Small-town gossip, relationships to the land, the mysteries of wildlife, the drama of humanity, and the unpredictability of human spectacle inspire the stories in these images. I’m fascinated by the instability of storytelling and hope to enable character and landscape to act as gossip in their own right: cross-pollinating and synthesizing. Class structure, ruralism, the ghosts that haunt landscapes, and disentangling colonial narratives are what drive these images and videos.
The often disregarded underbelly of a post-fact world seems to be the simultaneous beauty and danger of fiction. I’m interested in photography as a medium of hybridity and nuance—weavings of myth filled with tangents and nuances, treading the lines between investigative journalism, performance, acts of obsession, and self-conscious manipulation. Photography’s ability to promote belief is a power not dissimilar to that of faith. I hope for these images to act as tarot cards, and the viewers exist as the medium between fiction and reality—to push past questions of validity that form the base tradition of colonialism in storytelling and folklore and into a much more human sense of reality: faulted, broken, and real.
Bio
Dylan Hausthor is an artist based on a small island off the coast of Maine. Their work is an act of hybridity–an effort to render field recordings into myth. Interested in small-town gossip and the fragility of journalistic truth, they look for stories that are found at the end of dirt roads and in the tops of fir trees. They subscribe to emotional cohesiveness in their work and rely on vignettes, tangents, and tropes of conceptual art in their storytelling.
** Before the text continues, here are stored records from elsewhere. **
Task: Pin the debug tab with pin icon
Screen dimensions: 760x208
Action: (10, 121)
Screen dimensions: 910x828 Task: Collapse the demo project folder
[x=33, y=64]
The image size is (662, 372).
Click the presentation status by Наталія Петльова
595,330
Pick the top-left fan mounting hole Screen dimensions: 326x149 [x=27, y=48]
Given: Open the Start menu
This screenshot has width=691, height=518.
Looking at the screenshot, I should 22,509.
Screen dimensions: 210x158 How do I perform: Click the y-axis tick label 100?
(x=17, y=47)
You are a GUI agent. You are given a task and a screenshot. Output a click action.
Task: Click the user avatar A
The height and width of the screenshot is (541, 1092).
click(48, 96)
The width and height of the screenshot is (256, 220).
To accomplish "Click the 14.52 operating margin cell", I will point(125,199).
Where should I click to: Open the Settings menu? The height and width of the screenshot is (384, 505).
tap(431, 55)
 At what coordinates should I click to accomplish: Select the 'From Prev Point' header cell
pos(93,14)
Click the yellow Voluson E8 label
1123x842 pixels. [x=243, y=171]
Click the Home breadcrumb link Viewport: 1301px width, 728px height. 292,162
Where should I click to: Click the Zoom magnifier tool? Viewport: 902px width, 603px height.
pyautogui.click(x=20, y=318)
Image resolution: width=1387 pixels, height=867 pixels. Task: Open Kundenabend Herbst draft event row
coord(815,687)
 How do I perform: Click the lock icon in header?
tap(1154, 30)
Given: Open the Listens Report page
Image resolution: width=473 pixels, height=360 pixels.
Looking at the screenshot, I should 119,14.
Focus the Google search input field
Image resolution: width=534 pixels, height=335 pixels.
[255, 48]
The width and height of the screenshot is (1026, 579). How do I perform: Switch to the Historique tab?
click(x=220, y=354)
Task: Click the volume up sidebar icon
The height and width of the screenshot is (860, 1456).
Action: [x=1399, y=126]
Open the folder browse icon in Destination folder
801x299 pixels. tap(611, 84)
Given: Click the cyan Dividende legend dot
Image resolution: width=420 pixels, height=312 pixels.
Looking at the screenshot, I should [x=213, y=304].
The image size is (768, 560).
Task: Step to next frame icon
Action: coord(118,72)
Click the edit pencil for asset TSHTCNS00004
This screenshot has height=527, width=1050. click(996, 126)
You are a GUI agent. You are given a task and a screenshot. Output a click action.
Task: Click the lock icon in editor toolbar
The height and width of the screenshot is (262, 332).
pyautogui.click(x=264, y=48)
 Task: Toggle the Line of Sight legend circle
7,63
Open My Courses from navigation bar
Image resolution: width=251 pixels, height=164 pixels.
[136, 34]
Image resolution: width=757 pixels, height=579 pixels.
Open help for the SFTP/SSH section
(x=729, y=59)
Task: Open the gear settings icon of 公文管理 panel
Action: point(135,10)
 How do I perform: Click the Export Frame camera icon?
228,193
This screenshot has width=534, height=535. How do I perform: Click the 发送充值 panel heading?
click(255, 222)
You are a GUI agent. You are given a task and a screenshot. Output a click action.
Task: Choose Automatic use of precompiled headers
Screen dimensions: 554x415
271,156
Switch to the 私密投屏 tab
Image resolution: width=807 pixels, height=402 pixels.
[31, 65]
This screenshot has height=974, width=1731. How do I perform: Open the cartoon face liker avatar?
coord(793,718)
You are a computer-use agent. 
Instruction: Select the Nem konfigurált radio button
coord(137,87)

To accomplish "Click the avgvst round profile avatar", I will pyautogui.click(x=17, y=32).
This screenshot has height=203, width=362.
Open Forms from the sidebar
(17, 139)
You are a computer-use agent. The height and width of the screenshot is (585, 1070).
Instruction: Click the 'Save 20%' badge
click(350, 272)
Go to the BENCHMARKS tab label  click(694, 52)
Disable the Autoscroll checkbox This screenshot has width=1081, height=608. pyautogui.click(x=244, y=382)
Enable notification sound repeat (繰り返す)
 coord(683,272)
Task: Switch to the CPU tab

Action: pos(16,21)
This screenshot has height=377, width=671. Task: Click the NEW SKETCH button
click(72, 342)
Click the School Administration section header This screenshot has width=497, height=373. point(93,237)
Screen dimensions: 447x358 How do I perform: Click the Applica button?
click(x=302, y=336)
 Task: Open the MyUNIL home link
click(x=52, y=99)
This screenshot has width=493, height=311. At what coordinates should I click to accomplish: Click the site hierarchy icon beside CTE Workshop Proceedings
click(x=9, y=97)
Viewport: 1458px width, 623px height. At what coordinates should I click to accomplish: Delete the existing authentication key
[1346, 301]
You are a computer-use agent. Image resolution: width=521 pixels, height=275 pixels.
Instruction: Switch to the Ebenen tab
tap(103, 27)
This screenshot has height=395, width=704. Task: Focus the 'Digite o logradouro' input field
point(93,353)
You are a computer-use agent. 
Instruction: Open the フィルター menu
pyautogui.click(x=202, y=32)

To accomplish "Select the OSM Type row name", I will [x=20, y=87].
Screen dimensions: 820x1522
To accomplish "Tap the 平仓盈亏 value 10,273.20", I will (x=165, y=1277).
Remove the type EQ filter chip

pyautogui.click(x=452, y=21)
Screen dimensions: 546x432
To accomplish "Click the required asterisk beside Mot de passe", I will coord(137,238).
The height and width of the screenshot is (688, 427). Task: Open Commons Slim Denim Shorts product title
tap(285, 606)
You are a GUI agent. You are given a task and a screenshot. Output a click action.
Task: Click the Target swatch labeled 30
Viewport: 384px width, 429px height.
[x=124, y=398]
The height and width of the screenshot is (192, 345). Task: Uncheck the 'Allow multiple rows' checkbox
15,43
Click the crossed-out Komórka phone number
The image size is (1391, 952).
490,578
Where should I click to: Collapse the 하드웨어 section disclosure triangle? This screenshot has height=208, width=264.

Hausthor received their BFA from Maine College of Art and MFA from Yale University where they were awarded the John Ferguson Weir Award. Their work has been showcased nationally and internationally by the Aperture Foundation, British Journal of Photography, Photo District News, PHMuseum, Vice, Gomma, World Press Photo, LensCulture, Vogue, and the permanent collection at MoMA’s library. They are a 2019 recipient of a Nancy Graves fellowship for visual artists, runner-up for the Aperture Portfolio Prize, nominated for Prix Pictet 2021, a recipient of the Ellis-Beauregard grant and residency, and the winner of Burn Magazine’s Emerging Photographer’s Fund. They founded the art publication imprint Wilt Press in the spring of 2015, released their first trade edition monograph with Void Photo in 2019 with their frequent collaborator Paul Guilmoth and currently works as a farmer and teacher.